Google is offering a Java SDK to integrate with the Google Cloud Dataflow managed service for analyzing live streaming data as part of its effort to broaden support for the platform.
By sharing via open source, the SDK provides a basis for adapting Dataflow to other languages and execution environments, said Sam McVeety, Google software engineer, in a recent bulletin. “We’ve learned a lot about how to turn data into intelligence as the original FlumeJava programming models (basis for Cloud Dataflow) have continued to evolve internally at Google.”
Google hopes to expand the Dataflow service as well as spur innovation in combining stream and batch processing models. “As the proliferation of data grows, so do programming languages and patterns,” said McVeety. “We are currently building a Python 3 version of the SDK to give developers even more choice and to make dataflow accessible to more applications. Reusable programming patterns are a key enabler of developer efficiency. The Cloud Dataflow SDK introduces a unified model for batch and stream data processing.”

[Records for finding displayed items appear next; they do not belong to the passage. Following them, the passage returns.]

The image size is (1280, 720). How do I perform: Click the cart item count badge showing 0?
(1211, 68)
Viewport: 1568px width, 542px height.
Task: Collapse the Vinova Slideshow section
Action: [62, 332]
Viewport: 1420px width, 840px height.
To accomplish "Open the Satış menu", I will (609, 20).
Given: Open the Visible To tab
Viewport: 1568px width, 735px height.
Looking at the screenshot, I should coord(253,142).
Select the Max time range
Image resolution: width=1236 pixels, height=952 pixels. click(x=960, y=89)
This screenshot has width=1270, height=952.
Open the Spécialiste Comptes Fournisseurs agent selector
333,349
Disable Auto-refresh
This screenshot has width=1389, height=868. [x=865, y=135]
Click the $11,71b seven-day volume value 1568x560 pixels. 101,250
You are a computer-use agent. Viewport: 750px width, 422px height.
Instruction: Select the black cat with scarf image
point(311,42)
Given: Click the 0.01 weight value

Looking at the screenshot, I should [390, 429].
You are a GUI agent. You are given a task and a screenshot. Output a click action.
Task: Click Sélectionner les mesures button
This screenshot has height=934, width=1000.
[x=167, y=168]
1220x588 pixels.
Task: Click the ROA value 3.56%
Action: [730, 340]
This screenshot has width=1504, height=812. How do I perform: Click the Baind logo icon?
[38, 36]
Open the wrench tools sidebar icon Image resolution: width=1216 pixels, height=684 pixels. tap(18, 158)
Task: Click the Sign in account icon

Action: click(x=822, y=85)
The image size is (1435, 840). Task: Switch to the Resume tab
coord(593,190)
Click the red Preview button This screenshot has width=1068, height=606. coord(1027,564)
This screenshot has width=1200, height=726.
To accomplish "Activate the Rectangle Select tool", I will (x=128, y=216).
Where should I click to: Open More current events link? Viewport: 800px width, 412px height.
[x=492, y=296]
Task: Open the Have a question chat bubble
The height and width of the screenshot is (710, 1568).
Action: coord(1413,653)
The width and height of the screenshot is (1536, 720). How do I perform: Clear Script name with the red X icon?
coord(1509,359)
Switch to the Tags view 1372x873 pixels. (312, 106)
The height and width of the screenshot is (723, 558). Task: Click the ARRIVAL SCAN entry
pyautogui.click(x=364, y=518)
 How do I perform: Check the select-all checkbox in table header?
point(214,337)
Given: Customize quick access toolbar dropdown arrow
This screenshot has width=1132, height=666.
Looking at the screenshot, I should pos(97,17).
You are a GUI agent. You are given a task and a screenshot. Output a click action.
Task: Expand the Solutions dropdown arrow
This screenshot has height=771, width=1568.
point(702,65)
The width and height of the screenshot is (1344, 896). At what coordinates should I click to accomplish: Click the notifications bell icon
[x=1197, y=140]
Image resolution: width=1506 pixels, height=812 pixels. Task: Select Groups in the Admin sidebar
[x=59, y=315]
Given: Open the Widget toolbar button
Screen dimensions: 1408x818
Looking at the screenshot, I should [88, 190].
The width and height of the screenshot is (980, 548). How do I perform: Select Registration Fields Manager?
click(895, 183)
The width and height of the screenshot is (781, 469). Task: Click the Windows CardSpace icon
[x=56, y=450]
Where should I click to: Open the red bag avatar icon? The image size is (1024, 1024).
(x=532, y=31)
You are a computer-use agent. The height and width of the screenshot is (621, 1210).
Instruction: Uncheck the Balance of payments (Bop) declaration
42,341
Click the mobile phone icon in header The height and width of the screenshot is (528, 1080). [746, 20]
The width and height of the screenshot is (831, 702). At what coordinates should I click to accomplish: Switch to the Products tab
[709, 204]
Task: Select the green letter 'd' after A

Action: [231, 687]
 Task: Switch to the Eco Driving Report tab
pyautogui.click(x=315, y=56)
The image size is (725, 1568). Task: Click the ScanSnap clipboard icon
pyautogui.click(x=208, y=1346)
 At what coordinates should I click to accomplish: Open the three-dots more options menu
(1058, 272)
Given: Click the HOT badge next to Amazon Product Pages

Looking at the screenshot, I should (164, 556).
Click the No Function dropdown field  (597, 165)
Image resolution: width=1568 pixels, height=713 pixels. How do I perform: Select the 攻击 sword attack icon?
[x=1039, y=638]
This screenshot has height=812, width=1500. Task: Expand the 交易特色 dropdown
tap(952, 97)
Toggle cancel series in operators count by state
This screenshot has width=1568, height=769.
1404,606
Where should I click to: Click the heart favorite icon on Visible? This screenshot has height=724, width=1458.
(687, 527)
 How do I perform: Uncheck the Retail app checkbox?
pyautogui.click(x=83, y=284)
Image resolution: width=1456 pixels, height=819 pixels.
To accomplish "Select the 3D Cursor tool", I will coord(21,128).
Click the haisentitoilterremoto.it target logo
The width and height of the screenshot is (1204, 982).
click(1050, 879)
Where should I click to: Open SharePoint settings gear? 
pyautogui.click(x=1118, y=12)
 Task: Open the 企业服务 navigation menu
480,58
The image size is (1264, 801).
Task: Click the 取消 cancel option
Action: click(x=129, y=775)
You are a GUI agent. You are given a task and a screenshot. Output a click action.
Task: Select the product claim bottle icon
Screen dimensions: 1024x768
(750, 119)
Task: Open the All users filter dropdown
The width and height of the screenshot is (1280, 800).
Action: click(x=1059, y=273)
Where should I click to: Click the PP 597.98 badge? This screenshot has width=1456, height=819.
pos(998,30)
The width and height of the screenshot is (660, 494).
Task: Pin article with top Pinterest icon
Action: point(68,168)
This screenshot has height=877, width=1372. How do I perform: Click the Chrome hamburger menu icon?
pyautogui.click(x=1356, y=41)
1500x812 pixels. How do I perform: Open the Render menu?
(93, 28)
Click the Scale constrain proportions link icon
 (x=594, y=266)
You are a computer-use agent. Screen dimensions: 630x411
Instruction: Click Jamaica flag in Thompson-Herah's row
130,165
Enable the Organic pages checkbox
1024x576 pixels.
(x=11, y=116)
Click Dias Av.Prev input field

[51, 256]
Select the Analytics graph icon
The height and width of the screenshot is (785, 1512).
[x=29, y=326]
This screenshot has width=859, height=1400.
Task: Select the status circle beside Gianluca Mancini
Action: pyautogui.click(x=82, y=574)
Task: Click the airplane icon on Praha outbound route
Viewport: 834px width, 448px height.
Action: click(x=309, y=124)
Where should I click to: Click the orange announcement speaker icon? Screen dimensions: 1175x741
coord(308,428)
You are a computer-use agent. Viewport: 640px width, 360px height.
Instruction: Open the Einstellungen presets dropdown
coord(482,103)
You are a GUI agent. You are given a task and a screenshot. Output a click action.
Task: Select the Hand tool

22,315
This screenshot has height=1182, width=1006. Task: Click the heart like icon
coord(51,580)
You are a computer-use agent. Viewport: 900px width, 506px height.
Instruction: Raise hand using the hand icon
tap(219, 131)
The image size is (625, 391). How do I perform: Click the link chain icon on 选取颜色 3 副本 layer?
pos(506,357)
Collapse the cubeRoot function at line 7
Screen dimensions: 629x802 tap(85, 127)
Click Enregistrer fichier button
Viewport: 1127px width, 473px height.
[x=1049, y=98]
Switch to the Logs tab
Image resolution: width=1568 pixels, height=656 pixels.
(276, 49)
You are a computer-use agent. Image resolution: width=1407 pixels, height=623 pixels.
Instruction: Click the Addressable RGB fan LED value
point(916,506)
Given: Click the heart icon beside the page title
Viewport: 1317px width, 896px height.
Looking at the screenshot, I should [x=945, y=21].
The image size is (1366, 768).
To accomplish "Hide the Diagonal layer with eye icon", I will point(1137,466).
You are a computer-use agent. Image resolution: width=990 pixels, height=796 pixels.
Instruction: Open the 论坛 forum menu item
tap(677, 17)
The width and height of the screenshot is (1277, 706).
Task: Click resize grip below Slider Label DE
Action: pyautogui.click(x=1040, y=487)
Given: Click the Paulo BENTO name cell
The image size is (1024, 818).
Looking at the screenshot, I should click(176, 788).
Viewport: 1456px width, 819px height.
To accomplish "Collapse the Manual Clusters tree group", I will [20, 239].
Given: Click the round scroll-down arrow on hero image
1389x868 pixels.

For other environments, McVeety said modern development, particularly in the cloud, is about heterogeneous service and composition. “As Storm, Spark, and the greater Hadoop family continue to mature, developers are challenged with bifurcated programming models. We hope to relieve developer fatigue and enable choice in deployment platforms by supporting execution and service portability.”
Google Cloud Dataflow was introduced in June as a step toward providing a managed service model for data processing. Still in an alpha stage of release and restricted to “whitelisted” users (newcomers must apply for access to the service), Cloud Dataflow is intended to make it easier to focus on analysis without having to fret over maintenance of underlying data piping and processing infrastructure. An InfoWorld analysis of Cloud Dataflow concluded it is probably not a Hadoop killer, but a way for Google Cloud users to enrich applications.